Wheat Gluten: Wheat gluten is the protein derived from the wheat germ and gives bread its rise and fluffiness.
Calcium Propionate: This is a preservative to help prevent mold and spoilage. Apparently though it’s been deemed “slightly toxic” by Pesticide Action Network North America…
Monoglycerides: A product of the lab, this is a manufacturered agent that increases loaf volume and aids in creating a smooth, soft crumb.

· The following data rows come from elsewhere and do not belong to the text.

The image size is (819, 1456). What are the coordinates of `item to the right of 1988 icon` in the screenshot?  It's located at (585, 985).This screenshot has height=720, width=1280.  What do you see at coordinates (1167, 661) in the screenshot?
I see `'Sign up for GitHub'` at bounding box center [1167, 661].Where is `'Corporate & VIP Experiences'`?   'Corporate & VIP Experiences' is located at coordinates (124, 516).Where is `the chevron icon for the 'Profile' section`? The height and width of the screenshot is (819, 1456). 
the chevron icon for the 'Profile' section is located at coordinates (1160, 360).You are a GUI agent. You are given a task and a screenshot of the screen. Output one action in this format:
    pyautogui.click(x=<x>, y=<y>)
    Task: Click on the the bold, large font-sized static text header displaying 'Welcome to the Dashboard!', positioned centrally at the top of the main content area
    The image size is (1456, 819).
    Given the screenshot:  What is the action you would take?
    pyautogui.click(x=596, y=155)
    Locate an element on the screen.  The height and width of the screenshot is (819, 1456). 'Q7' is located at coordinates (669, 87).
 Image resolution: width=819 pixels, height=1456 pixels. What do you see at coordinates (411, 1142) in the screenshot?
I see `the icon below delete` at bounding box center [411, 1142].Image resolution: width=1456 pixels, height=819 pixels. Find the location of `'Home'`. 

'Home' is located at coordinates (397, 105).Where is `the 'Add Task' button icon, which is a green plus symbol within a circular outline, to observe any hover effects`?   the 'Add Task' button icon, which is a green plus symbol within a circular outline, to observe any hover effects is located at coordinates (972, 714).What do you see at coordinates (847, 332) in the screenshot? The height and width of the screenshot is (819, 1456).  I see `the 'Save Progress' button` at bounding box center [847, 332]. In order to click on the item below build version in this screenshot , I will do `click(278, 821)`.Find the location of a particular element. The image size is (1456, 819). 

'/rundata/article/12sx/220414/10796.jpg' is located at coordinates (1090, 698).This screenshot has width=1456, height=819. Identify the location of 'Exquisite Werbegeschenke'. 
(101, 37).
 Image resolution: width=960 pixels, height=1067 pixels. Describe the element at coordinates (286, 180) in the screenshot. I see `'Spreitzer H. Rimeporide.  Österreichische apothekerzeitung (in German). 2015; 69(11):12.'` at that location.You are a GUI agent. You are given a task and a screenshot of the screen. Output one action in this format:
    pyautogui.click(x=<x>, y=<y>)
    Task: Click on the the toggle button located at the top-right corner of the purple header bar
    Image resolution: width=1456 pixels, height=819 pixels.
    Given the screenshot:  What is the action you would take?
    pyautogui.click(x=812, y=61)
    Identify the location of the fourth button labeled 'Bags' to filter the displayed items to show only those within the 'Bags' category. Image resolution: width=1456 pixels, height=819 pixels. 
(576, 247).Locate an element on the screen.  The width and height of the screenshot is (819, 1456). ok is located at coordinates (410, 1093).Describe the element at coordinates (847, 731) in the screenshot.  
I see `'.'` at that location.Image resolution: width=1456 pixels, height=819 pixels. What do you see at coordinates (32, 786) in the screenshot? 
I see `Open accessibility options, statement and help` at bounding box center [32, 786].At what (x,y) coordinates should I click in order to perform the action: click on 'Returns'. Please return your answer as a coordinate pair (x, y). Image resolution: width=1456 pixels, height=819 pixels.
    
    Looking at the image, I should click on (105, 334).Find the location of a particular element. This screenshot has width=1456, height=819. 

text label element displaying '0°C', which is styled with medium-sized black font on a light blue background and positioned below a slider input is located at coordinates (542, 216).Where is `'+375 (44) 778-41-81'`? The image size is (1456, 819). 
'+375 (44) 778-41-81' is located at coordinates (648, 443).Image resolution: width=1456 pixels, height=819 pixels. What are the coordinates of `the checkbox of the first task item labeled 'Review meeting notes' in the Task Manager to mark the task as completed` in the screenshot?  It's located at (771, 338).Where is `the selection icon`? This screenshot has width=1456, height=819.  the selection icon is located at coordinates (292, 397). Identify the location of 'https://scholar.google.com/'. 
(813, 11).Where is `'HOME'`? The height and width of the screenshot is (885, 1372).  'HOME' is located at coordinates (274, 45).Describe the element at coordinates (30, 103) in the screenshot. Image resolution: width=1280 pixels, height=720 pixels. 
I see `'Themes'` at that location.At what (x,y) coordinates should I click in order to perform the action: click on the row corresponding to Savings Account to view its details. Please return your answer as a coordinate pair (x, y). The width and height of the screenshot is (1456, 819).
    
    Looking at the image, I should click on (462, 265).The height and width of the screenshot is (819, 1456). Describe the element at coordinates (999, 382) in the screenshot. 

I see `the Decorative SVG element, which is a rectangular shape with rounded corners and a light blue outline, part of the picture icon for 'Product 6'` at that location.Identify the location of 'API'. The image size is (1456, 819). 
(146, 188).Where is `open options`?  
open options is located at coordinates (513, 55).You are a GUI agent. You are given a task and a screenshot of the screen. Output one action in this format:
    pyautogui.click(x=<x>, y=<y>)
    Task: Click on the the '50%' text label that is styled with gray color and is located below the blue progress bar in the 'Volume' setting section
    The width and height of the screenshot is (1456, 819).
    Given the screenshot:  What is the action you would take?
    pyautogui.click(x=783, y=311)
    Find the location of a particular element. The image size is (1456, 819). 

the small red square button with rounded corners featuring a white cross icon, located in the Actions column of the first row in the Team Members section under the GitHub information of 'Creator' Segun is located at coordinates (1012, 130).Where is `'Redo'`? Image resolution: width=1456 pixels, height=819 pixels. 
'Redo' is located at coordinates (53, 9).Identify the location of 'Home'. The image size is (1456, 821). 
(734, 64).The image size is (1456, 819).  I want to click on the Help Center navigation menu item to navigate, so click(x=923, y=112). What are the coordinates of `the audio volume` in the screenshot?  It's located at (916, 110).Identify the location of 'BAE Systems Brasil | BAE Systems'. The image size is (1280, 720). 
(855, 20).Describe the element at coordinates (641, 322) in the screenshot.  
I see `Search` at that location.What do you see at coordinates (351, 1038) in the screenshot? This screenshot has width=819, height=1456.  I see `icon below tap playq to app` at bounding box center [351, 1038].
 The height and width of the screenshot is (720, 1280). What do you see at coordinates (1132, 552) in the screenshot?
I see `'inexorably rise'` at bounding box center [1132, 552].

Calcium Sulfate: Also known as PLASTER OF PARIS, this is an active ingredient in “enriched” flours and is also a preservative.
Citric Acid: A natural preservative that adds a sour taste to foods (maybe to enhance the taste of buttermilk?).
Soy Lecithin: Naturally found in soy beans, soy lecithin is extracted and used to help keep dough from sticking and to aid the rise.
Calcium Carbonate: A preservative and anti-caking agent and not harmful in small doses.
DATEM: An acronym for Diacetyl Tartaric Acid Ester of Mono- and Diglycerides, this builds the gluten network in the dough so that the bread is softer. It’s usually derived from soya bean oil and it’s chemically created in a lab.
Wow… I’m suddenly really afraid to read any other labels in my house. I don’t really know I how I feel about eating fake vitamins. What’s wrong with real ones? I’m not completely and utterly opposed to soybean oil, but why not choose butter if it does the same thing? Calcium propionate and calcium sulfate scare me. You want me to eat something that’s been deemed toxic?!
And intentionally ingest plaster of paris?!?!
I’m willing to give a little on the ingredients that help with the rise and such, but it all just seems so processed.
To be fair, here’s the nutrition information and ingredient list for the homemade version:
Potatoes, butter, yeast, buttermilk, eggs, sugar, salt and bread flour.
Anyone have any problems with those ingredients?
Me neither. Let’s move on then, shall we?
One loaf of Orowheat’s Buttermilk bread costs $3.19 at Target.
After breaking down the price per unit for each ingredient in the homemade version, the total cost for the recipe is $2.99. The recipe makes three loaves, so each loaf costs $0.99. (This could be reduced even further if you chose to substitute regular milk and vinegar instead of buttermilk, or had 4 loaf pans… because I think this recipe could make four loaves.)
I’ve had Orowheat’s version and it’s very good. Armed with a knife and butter, I can take out my fair share.
My husband can do (and already has done) the same thing with the homemade version. He’s come home on numerous occasions and pulled out a knife and the butter before the kids had a chance to run in from the other room to wrap their arms around him (and I’m sure biking to and from work doesn’t contribute to his hunger 😉 ). He’s asked me to make this instead of buying bread, which I think speaks mouthfuls.
Homemade. It is really hard for the store-bought to win when it has eight ingredients added to help the other ingredients do their job. The price alone would cause me to make my own bread, even if my family didn’t love it.
Are you willing to read the labels in your pantry to see what you’ve been eating?